Title: Discovery of a novel aquaporin ZmPIP2-8 from southern corn rootworm infested maize

item Lawrence, Susan
item Novak, Nicole
item XU, HAO - University Of Alberta
item COOKE, JANICE - University Of Alberta

Submitted to: Plant Signaling and Behavior
Publication Type: Peer Reviewed Journal
Publication Acceptance Date: 9/25/2012
Publication Date: 5/14/2013
Citation: Lawrence, S.D., Novak, N.G., Xu, H., Cooke, J.E. 2013. Discovery of a novel aquaporin ZmPIP2-8 from southern corn rootworm infested maize. Plant Signaling and Behavior. 8:8.

Interpretive Summary: Infestation of agricultural crops by pest insects significantly impacts US farmers and the economy. An understanding of how plants defend themselves from attack of pest insects will aid in the design of strategies to circumvent attack. This study examined the corn plant response to the chewing insect, corn rootworm. This insect attacks roots where most work to date has focused on aboveground plant parts. The current paradigm for the plant response to chewing insects is that the plant hormone jasmonic acid is released upon attack by chewing insects. Our work, focusing on the roots, showed that this was not the case as none of the plant root genes tested were responsive to this hormone. Consequently a broader understanding by scientists is needed to fully predict the effect of chewing insects on crops. This work will benefit scientists commercial entities that rely on plant production in understanding plant defenses against pest insects.
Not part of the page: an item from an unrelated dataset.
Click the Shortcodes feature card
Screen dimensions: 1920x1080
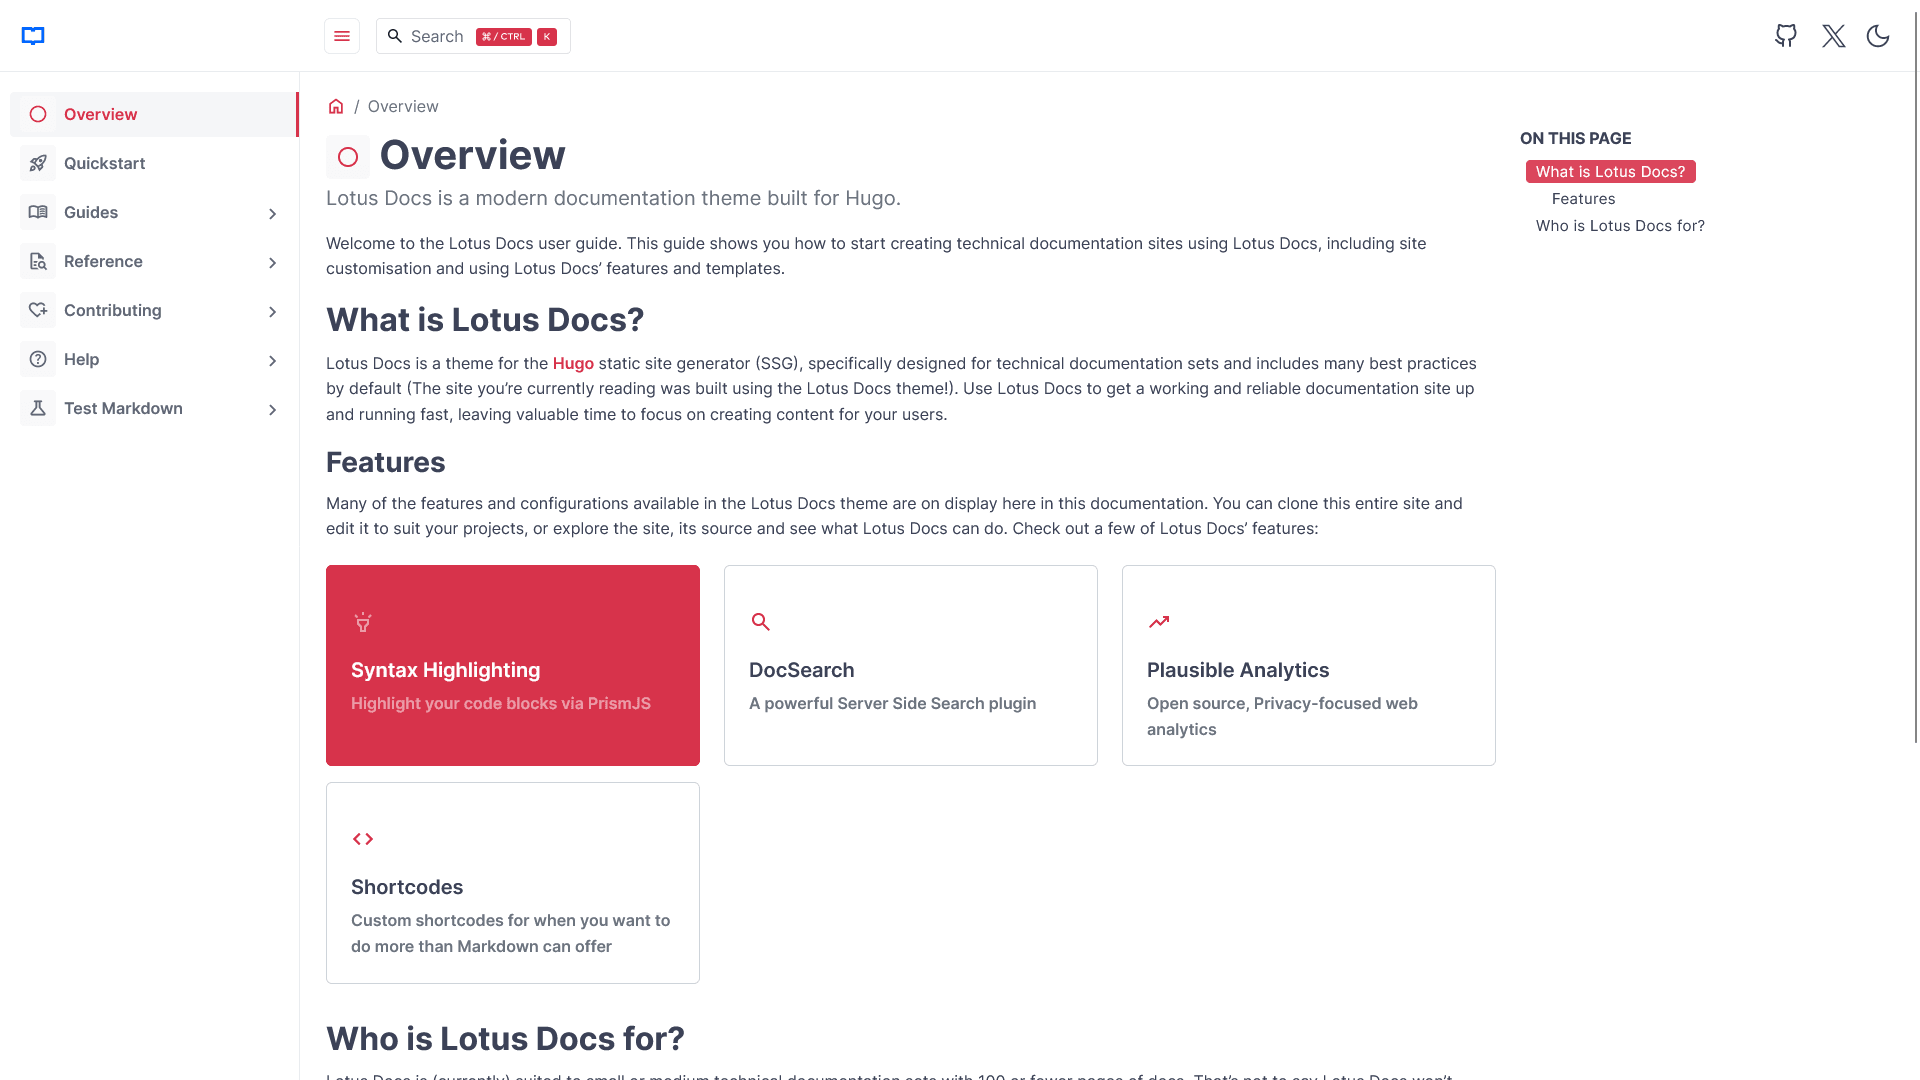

Technical Abstract: A common paradigm of infestation by chewing insects is a jasmonic acid (JA) cascade that results in the induction of JA responsive genes. However examination of several maize genes induced by Southern corn rootworm (SCR) infestation, an insect that chews into and significantly damages maize roots, did not result in induction of JA induced genes (Lawrence et al 2012). Perhaps ABA plays a role in induction of SCR infestation regulated genes. Generally maize TIPs and PIPs are repressed by high levels of ABA (Zhu et al 2005). In fact several aquaporins were found to be differentially expressed by SCR infestation of maize. ZmNIP1-1 was induced by SCR infestation while ZmTIP2-2 and a novel ZmPIP2-8 were generally repressed by SCR infestation. Although the infested roots had increased amounts of all 5 SCR inducible genes tested the ABA levels significantly decreased upon infestation. Although the ZmPIP2-8 and ZmTIP2-2 was repressed by exogenous application of 300 µM ABA, clearly ABA levels in infested maize roots does not explain the repression of ZmPIP2-8 and ZmTIP2-2. Therefore, ABA induction does not explain changes in maize root upon SCR infestation. Since the ZmPIP2-8 has not been described previously the amino acid sequence was analyzed in silico and found to contain all the hallmarks of an aquaporin. It is predicted to have 6 trans-membrane domains, 2 loops (B and D) on the cytosolic side and 3 loops (A, C and E) on the extra cytosolic side along with invariant NPA motifs that have been shown to be involved in the pore structure in other aquaporins. Since TIPs and PIPs function in the trans-membrane uptake of water, ZmTIP2-2 and ZmPIP2-8 cRNAs were transformed into Xenopus oocytes and the proteins assayed for their ability to take up water. Both ZmPIP2-8 and ZmTIP2-2 had significant water transport capabilities.